Amazon Interview Question
Software Engineer / DevelopersCountry: United States
Interview Type: In-Person
How does Trie solve the follow-up issues? Like how does it handle sclability and memory issues? Also, regarding Trie's space complexity, for words share common prefix like abc and abcde, even though they share common prefix in trie, doesn't it still store two values for both abc and abcde?
Tries requires a lot more memory because of indexing arrays in every node. It is not so if a trie is really dense and every node has close to the alphabet links. In that case we just use all redundant space.
Well, each trie node just keeps an array of size 26 (one for each letter) or a hashtable<Character, TrieNode> whose size is 26 or less. I don't think it will require any additional space? In the case of hashtable implement, for input abc, abcd, abcde, abcdef, abcdefg, the common prefix abc is stored five times, whereas Trie will only store abc once.
You can use a function like crc32("abc") which will give you an integer value for your word.
You may chose a server to store or lookup your word as crc32("abc") % (number of your servers)
However, there is a problem with this approach. If you add new servers to your app, you have to rearrange your words by servers again...
Store dictionary using B+ tree in a file (same as B+ tree index built in Database). Each page of a file will represent a node of a B+ tree. This will have high fan out of the Tree (for example if page size of a file is 4 KB and if we use 32 bit number to represent page number( pointer ) each node will have 4KB/ 4 B = 1024 fan out ). and hence very low depth of the tree.
B+ tree can be preferred over HashTable when size of hashtable is larger than RAM size. If size of hashtable is larger than RAM size it will increase threshing due to random access pattern of hashtable.
In this case B+ tree gives benefit of locality of reference by storing nodes which are at lower level in RAM (Cache)

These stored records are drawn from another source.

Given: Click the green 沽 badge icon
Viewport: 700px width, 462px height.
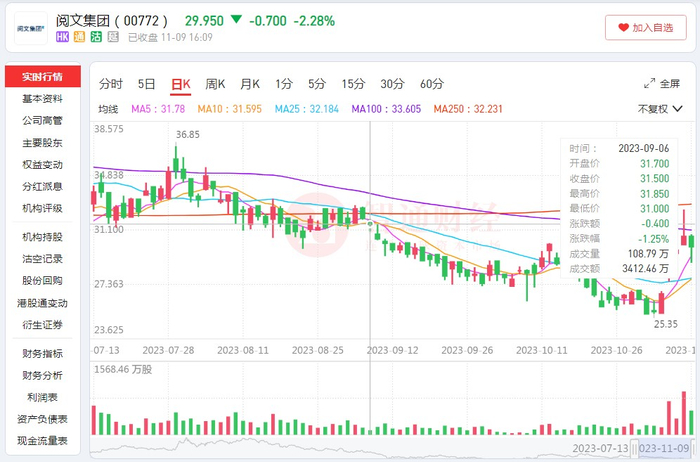Looking at the screenshot, I should tap(97, 37).
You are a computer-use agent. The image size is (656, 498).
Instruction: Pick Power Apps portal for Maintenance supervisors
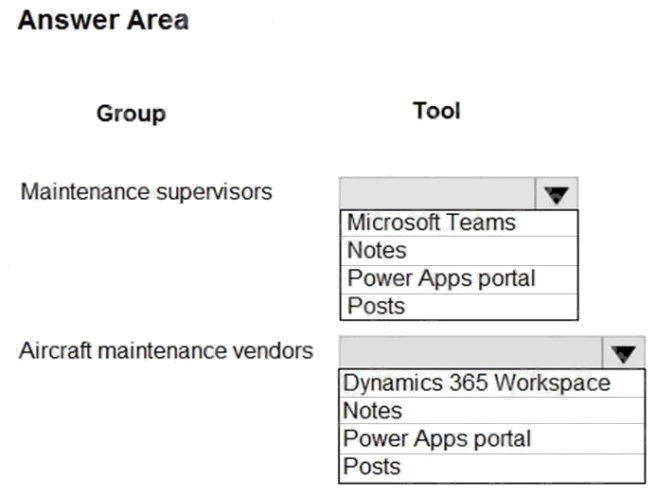(459, 279)
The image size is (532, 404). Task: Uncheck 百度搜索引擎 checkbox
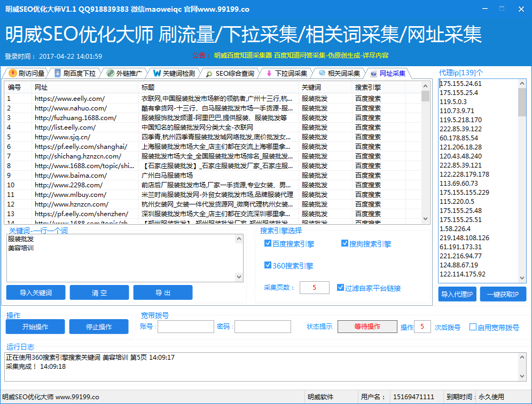click(268, 243)
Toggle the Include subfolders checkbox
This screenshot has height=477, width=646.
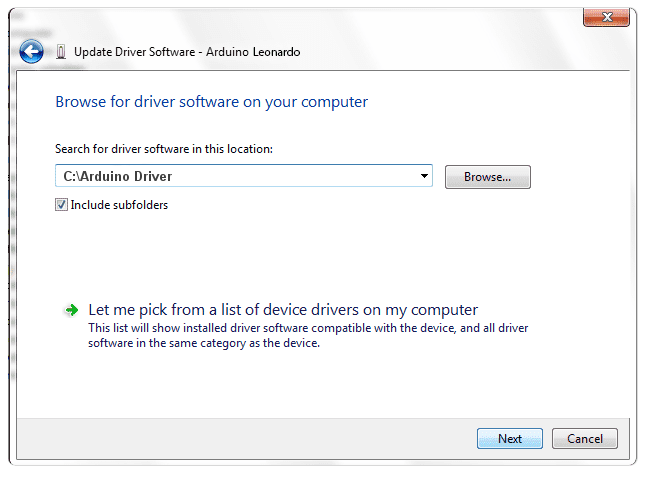(61, 205)
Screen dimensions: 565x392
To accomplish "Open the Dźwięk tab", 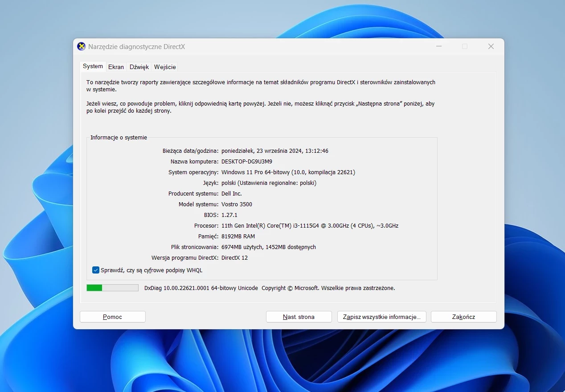I will (x=139, y=67).
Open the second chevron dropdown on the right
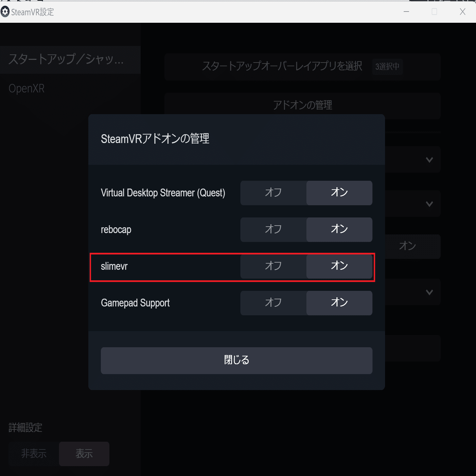This screenshot has height=476, width=476. point(429,204)
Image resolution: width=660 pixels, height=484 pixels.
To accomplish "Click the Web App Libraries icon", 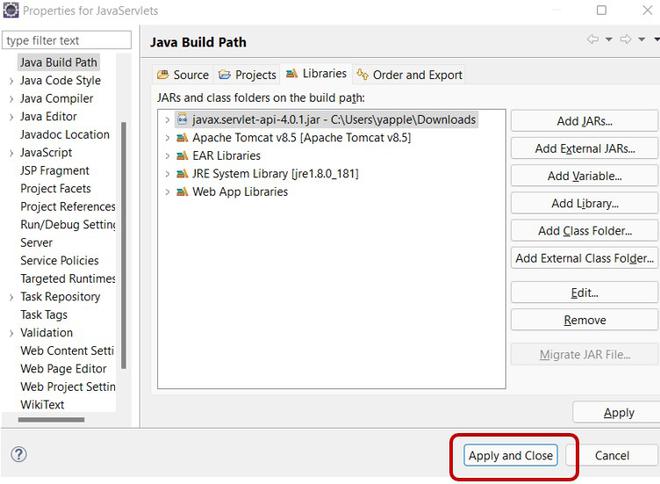I will click(x=183, y=191).
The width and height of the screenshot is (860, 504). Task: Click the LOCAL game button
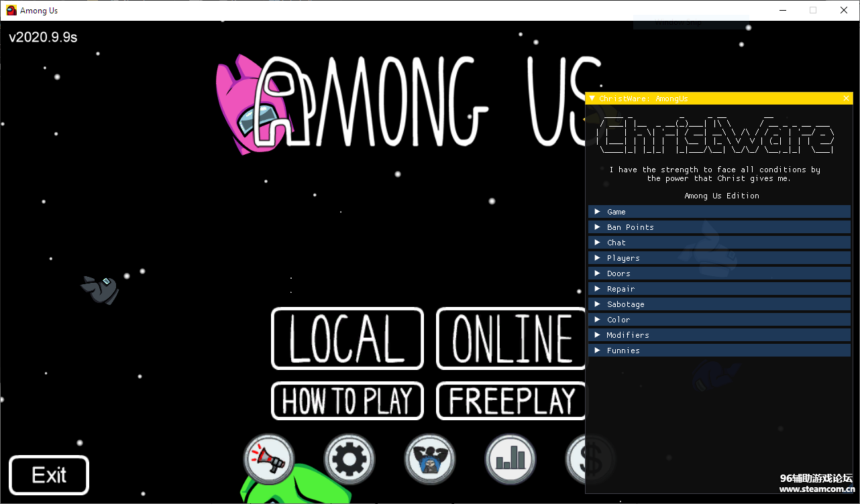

I think he questioned about memory since you are storing everything in the hash table. Here is the implementation with using B-tree.
public class Dictionary
{
public Node head = new Node();
private class Node{
public Node parent;
public char index;
public String definition;
public HashMap<Character, Node> children;
public Node(){
parent = null;
index = '\u0000';
definition = null;
children = new HashMap<>();
}
public Node(Node parent, char index, String definition){
this.parent = parent;
this.index = index;
this.definition = definition;
children = new HashMap<>();
}
public Node(Node parent, char index){
this.parent = parent;
this.index = index;
this.definition = null;
children = new HashMap<>();
}
private boolean hasDefinition(){
if(definition != null)
return true;
else
return false;
}
}
public void insert(String word, String definition){
Node currentNode = head;
for(int i = 0; i < word.length(); i++){
char index = word.charAt(i);
if(currentNode.children.containsKey(index)){
currentNode = currentNode.children.get(index);
}
else{
Node newChild = new Node(currentNode, index);
currentNode.children.put(index, newChild);
currentNode = newChild;
}
}
currentNode.definition = definition;
}
public String lookup(String word){
Node currentNode = head;
String returnDef = "";
for(int i = 0; i < word.length(); i++){
char index = word.charAt(i);
if(currentNode.children.containsKey(index)){
currentNode = currentNode.children.get(index);
}
else{
return "";
}
}
if(currentNode.hasDefinition()){
returnDef = currentNode.definition;
}
return returnDef;
}
}
You could use MD5 function to generate string for each input and use the resulting string as key in your HashMap, for example:
- md5("abc") = "900150983cd24fb0d6963f7d28e17f72"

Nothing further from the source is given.